Records from a dataset:
* * * *

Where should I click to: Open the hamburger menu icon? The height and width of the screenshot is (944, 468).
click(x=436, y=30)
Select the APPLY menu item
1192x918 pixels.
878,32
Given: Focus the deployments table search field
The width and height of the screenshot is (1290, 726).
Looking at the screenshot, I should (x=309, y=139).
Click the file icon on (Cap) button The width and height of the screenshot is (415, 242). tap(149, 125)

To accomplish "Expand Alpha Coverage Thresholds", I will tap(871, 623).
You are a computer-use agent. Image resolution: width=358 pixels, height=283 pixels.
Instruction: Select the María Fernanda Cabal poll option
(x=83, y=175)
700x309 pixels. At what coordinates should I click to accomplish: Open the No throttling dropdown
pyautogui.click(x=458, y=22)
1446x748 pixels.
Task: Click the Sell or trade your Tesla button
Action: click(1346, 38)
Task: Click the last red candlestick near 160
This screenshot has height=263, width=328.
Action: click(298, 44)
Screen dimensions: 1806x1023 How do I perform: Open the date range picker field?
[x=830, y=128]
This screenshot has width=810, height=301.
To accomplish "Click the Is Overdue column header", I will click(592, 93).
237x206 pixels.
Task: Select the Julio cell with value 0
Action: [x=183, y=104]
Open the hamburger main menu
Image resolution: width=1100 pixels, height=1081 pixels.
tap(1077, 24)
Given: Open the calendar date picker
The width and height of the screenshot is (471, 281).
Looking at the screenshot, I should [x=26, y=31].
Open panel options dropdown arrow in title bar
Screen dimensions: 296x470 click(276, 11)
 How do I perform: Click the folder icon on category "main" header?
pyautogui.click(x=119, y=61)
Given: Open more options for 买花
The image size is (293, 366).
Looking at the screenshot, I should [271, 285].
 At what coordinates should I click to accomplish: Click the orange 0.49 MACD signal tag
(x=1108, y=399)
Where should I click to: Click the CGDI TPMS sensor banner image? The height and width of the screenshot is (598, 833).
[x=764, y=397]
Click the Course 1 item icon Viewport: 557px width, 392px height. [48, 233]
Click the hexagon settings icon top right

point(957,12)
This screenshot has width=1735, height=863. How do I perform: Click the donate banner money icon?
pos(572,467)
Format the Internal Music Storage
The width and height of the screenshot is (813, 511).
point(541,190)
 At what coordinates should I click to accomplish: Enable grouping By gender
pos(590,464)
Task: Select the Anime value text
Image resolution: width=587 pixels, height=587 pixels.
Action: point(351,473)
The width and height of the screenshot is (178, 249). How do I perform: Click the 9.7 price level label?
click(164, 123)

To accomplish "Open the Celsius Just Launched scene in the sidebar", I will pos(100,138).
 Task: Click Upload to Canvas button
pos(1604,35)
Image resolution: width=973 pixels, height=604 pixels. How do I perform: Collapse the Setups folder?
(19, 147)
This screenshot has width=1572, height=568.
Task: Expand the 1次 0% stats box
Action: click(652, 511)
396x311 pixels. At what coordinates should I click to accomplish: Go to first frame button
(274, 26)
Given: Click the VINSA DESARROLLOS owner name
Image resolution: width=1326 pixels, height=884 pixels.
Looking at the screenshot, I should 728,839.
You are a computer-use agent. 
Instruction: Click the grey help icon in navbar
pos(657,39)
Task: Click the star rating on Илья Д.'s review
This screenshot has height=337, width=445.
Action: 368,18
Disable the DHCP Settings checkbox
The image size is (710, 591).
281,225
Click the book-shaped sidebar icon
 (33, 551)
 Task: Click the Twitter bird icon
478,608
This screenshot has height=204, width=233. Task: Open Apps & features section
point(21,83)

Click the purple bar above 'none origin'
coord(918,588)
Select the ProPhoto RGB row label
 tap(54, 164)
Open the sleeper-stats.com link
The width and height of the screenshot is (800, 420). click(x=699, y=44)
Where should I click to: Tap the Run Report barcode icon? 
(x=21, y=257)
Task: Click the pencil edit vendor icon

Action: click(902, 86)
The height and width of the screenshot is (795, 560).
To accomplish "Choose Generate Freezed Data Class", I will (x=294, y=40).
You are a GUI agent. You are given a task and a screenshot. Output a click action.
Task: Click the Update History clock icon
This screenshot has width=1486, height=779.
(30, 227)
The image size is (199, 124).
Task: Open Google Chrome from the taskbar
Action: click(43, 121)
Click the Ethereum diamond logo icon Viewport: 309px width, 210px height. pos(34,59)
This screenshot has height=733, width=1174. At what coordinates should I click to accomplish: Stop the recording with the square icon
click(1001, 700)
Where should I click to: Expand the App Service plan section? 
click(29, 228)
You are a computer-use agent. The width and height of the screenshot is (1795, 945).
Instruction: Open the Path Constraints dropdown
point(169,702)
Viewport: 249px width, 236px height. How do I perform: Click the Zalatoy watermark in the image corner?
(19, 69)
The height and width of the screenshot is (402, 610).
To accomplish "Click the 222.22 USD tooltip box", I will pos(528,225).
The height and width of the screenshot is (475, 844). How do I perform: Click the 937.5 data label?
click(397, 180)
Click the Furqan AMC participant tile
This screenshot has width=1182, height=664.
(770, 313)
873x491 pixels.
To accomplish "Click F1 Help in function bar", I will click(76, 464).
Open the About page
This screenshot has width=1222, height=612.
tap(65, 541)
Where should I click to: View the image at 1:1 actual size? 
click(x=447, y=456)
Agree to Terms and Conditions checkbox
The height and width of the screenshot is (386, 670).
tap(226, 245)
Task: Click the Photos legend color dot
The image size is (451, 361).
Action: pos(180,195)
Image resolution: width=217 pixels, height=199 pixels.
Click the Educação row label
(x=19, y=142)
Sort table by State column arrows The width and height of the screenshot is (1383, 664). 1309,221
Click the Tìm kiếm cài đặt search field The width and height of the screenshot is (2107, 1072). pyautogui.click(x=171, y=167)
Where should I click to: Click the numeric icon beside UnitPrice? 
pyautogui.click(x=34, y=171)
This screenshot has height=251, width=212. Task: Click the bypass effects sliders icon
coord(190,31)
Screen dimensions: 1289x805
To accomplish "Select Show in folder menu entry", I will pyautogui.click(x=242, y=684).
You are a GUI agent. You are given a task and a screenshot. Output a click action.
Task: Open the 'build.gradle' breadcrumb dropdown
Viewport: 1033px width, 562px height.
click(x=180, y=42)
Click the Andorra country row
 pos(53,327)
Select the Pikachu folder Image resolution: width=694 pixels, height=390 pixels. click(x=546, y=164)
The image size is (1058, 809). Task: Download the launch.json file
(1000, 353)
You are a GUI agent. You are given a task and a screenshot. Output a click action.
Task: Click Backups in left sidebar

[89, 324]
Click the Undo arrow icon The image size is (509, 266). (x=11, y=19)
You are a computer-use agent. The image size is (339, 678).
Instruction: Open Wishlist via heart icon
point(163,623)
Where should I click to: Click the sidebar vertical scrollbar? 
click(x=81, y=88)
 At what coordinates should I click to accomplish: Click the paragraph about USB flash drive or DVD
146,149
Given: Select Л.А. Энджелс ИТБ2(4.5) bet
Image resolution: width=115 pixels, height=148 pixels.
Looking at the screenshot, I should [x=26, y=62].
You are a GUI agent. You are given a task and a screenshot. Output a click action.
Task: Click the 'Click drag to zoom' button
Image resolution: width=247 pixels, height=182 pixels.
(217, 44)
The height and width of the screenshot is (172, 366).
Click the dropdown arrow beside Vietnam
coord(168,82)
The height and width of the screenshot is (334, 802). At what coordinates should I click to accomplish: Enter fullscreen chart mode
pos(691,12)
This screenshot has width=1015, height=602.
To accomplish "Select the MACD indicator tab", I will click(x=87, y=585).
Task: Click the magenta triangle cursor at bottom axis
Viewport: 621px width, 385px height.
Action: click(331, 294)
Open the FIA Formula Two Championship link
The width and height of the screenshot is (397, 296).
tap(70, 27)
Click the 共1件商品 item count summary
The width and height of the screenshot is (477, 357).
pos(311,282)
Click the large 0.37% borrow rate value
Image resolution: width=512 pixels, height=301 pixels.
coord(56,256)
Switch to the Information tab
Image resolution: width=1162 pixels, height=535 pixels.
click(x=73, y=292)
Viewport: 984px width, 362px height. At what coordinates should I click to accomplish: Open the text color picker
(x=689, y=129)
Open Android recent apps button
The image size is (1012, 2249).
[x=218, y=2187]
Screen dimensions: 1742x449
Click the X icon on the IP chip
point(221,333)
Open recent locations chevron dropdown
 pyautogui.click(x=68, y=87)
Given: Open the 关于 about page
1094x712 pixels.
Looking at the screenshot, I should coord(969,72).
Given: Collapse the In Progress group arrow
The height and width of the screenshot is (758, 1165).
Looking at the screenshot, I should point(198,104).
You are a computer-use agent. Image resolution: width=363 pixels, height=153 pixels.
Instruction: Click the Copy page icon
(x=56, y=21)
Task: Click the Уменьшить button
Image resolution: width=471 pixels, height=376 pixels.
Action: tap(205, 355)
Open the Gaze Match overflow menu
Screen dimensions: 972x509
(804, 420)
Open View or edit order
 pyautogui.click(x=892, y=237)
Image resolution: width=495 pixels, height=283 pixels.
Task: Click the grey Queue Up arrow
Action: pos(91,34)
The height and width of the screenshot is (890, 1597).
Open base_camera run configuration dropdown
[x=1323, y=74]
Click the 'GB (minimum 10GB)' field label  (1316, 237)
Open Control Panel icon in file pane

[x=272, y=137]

* * * *

WRITTEN PROBLEM ▸
Put the lines from the one holding "At what coordinates should I click to accomplish: Enable" through the one holding "click(164, 123)", inclusive, into a Markdown table with the columns Row and Line, numbering each row and leaving out blank lines.

SOLUTION TO THIS TASK ▸
| Row | Line |
|---|---|
| 1 |  At what coordinates should I click to accomplish: Enable grouping By gender |
| 2 | pos(590,464) |
| 3 | Task: Select the Anime value text |
| 4 | Image resolution: width=587 pixels, height=587 pixels. |
| 5 | Action: point(351,473) |
| 6 | The width and height of the screenshot is (178, 249). How do I perform: Click the 9.7 price level label? |
| 7 | click(164, 123) |